Implementations SHOULD ignore url schemas that they do not recognize, and SHOULD ignore hostnames addresses that appear in the place of the IP elements above. (This will make it easier for us to extend these lists in the future.)

If there is no contact point element for a given type, then implementations should fall back to using the main IPv4 addr:port, and/or the IPv6 addr:port if available.

As an extra rule: If more than one authority lists the same upload point, then uploading a descriptor to that upload point counts as having uploaded it to all of those authorities. (This rule will allow multiple authorities to share an upload point in the future, if they decide to do so. We do not need a corresponding rules for voting or downloading, since every authority participates in voting directly, and since there is no notion of "downloading from each authority.")

Authority-side configuration

We add a few flags to DirPort configuration, indicating what kind of requests are acceptable.

  • no-voting
  • no-download
  • no-upload

These flags remove a given set of possible operations from a given DirPort. So for example, an authority might say:

 DirPort 9030 no-download no-upload
 DirPort 9040 no-voting no-upload
 DirPort 9050 no-voting no-download

We can also allow "upload-only" as an alias for "no-voting no-download", and so on.

Note that authorities would need to keep a legacy dirport around until all relays have upgraded.

Bridge authorities

This proposal does not yet apply to bridge authorities, since neither clients nor bridges connect to bridge authorities over HTTP. A later proposal may add a schema that can be used to describe contacting to a bridge authority via BEGINDIR.

Example uses

Example setup: Simple access control and balancing.

Right now the essential functionality of authorities is sometimes blocked by getting too much load from directory downloads by non-relays. To address this we can proceed as follows. We can have each relay authority open four separate dirports: One for publishing, one for voting, one for downloading, and one legacy port.

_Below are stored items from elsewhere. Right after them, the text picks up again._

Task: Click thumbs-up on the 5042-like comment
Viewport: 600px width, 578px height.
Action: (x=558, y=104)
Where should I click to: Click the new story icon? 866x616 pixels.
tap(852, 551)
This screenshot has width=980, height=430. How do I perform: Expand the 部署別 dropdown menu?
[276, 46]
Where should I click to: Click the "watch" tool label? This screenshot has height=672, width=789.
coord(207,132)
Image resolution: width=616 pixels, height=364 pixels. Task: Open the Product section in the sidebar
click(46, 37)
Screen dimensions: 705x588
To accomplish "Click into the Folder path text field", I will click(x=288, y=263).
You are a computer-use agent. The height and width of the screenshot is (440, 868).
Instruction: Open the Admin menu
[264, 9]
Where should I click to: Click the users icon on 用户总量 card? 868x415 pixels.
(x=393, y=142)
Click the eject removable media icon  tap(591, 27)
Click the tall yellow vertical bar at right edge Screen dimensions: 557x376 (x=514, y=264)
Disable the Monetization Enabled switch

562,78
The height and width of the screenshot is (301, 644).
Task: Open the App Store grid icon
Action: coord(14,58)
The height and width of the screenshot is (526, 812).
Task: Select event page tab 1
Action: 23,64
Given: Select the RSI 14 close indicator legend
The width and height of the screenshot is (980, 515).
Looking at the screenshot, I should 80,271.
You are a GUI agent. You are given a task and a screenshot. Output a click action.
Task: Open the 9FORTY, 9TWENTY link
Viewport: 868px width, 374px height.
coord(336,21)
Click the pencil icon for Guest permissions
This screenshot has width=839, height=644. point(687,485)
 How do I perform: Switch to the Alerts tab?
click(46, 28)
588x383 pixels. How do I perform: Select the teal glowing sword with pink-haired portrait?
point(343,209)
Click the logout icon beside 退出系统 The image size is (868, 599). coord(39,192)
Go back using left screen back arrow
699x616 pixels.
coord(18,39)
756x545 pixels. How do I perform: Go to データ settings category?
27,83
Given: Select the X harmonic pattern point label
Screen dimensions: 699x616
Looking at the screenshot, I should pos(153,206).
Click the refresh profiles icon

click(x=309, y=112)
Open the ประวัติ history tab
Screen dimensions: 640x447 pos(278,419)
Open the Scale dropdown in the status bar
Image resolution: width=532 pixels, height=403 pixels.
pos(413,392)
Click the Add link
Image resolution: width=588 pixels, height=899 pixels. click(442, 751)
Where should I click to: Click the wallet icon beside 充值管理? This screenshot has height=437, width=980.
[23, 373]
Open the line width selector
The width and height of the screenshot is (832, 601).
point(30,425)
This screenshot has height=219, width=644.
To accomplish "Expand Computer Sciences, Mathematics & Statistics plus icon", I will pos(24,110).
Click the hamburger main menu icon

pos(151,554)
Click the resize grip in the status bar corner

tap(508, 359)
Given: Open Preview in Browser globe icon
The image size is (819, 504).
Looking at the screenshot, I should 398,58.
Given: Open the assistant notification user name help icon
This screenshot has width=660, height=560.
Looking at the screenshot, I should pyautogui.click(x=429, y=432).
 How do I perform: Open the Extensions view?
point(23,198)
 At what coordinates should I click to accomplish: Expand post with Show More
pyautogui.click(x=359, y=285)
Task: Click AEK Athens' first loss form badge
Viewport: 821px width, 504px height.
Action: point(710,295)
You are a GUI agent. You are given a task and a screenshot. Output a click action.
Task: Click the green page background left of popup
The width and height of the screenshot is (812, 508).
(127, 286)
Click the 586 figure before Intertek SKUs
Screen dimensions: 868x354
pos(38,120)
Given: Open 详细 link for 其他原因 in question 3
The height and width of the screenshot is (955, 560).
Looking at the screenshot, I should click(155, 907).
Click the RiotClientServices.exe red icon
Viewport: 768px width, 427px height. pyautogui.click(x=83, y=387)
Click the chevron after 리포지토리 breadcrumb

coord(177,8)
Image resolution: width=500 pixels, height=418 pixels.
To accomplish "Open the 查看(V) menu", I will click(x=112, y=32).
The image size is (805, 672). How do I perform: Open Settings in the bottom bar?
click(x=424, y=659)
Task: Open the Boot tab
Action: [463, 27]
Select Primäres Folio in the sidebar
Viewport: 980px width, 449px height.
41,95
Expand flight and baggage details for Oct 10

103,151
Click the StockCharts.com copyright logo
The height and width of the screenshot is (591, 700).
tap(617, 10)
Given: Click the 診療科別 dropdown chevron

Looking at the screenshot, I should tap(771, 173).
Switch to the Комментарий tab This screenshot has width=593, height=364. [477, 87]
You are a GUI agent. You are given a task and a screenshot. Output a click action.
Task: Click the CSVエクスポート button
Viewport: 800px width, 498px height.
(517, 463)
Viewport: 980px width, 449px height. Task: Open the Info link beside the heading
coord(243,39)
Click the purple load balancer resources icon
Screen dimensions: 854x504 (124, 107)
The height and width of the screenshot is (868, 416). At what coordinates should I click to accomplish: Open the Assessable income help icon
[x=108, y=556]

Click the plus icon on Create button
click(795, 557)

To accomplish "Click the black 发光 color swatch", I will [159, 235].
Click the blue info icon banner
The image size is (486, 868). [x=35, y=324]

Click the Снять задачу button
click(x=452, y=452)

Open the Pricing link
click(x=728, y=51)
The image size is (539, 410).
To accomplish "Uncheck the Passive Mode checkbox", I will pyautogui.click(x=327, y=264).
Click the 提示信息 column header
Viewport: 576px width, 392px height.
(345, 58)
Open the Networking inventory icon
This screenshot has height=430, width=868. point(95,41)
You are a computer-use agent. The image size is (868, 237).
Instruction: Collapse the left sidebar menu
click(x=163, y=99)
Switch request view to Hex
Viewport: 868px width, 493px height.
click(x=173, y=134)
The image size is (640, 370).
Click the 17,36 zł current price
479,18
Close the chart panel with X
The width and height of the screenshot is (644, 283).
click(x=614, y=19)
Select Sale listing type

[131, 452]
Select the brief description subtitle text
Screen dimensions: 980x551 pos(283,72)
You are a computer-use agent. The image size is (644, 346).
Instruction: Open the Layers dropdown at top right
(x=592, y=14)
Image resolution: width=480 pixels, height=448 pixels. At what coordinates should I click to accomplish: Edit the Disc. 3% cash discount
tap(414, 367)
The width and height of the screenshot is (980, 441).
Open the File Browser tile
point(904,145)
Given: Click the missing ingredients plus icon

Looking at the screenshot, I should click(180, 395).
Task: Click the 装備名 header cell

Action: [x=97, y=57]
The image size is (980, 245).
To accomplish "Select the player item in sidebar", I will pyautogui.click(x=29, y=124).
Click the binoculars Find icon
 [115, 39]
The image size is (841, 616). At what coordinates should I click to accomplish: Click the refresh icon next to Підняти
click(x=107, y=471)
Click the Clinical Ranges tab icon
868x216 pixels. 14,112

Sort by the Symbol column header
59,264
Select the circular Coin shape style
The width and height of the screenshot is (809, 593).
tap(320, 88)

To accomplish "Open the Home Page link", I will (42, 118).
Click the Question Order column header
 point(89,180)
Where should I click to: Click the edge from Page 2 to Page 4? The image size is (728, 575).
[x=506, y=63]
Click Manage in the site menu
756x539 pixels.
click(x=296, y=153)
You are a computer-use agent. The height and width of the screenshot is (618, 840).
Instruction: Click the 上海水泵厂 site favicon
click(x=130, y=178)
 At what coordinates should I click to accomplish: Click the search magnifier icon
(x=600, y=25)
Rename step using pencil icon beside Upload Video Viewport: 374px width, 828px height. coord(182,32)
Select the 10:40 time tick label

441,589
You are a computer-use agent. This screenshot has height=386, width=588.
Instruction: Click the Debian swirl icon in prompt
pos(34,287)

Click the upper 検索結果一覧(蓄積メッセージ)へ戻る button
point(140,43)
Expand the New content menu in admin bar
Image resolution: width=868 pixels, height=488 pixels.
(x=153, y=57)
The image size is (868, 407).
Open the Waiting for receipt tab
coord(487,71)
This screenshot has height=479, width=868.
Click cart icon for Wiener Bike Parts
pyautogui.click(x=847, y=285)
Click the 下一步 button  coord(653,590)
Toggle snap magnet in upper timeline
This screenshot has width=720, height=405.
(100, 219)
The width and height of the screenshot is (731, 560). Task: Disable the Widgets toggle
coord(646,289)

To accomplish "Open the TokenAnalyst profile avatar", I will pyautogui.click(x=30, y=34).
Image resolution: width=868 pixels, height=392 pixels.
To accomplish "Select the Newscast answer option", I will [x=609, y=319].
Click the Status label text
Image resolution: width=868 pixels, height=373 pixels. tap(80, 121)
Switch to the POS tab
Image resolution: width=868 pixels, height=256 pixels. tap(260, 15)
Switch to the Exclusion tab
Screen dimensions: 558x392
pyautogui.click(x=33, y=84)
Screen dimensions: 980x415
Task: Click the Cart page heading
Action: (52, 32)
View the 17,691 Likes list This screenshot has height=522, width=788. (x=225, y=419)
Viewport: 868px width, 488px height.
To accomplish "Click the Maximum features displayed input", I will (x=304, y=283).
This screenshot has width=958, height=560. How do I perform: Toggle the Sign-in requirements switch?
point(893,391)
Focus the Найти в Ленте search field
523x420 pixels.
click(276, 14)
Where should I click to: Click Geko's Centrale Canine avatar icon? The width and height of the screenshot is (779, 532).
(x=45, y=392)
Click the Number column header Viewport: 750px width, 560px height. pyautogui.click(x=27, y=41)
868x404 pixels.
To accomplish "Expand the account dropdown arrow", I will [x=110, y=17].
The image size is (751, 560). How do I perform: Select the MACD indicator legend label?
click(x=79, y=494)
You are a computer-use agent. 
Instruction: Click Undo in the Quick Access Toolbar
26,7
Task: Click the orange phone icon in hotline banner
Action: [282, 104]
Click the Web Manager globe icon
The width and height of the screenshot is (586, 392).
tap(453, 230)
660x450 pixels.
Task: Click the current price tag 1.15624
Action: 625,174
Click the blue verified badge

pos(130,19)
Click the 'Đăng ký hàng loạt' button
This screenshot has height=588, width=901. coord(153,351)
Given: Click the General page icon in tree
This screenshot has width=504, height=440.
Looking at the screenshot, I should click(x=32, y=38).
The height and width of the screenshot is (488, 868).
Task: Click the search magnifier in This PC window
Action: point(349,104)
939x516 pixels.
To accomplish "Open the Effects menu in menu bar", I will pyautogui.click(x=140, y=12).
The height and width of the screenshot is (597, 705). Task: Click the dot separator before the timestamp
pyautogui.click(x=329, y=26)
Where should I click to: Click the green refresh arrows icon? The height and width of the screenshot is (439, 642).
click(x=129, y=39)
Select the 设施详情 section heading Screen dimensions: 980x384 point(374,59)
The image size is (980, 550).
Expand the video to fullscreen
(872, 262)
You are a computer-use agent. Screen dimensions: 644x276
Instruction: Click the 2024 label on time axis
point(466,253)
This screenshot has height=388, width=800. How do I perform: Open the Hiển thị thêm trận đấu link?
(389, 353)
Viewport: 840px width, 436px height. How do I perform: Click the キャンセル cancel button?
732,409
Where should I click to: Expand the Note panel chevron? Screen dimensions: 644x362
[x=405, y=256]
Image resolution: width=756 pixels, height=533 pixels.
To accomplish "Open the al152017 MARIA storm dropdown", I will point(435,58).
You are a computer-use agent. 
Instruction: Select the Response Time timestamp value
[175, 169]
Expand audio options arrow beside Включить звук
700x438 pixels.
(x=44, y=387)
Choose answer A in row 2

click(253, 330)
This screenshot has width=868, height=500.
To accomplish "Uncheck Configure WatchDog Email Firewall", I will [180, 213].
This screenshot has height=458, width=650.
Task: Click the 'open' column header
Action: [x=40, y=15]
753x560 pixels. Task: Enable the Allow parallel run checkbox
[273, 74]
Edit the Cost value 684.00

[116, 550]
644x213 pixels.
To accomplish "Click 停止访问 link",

These can be rate-limited separately, and requests sent to the wrong port can be rejected. We could additionally prioritize voting, then uploads, then downloads. This could be done either within Tor, or with other IP shaping tools.

Example setup: Full authority refactoring

In the future, this system lets us get fancier with our authorities and how they are factored. For example, as in proposal 257, an authority could run upload services, voting, and download services all at separate locations.

The authorities themselves would be the only ones that needed to use their voting protocol. The upload services (run on the behalf of authorities or groups of authorities) could receive descriptors and do initial testing on them before passing them on to the authorities. The authorities could then vote with one another, and push the resulting consensus and descriptors to the download services. This would make the download services primarily responsible for serving directory information, and have them take all the load.

Appendix: Cryptographic extensions to authority configuration

The 'v3ident' element, and the relay identity fingerprint in authority configuration, are currently both given as SHA1 digests of RSA keys. SHA1 is currently deprecated: even though we're only relying on second-preimage resistance, we should migrate away.

With that in mind, we're adding two more fields to the authority entries:

  • ed25519-id=BASE64 The ed25519 identity of a the authority when it acts as a relay.
  • v3ident-sha3-256=HEX The SHA3-256 digest of the authority's v3 signing key.

(We use base64 here for the ed25519 key since that's what we use elsewhere.)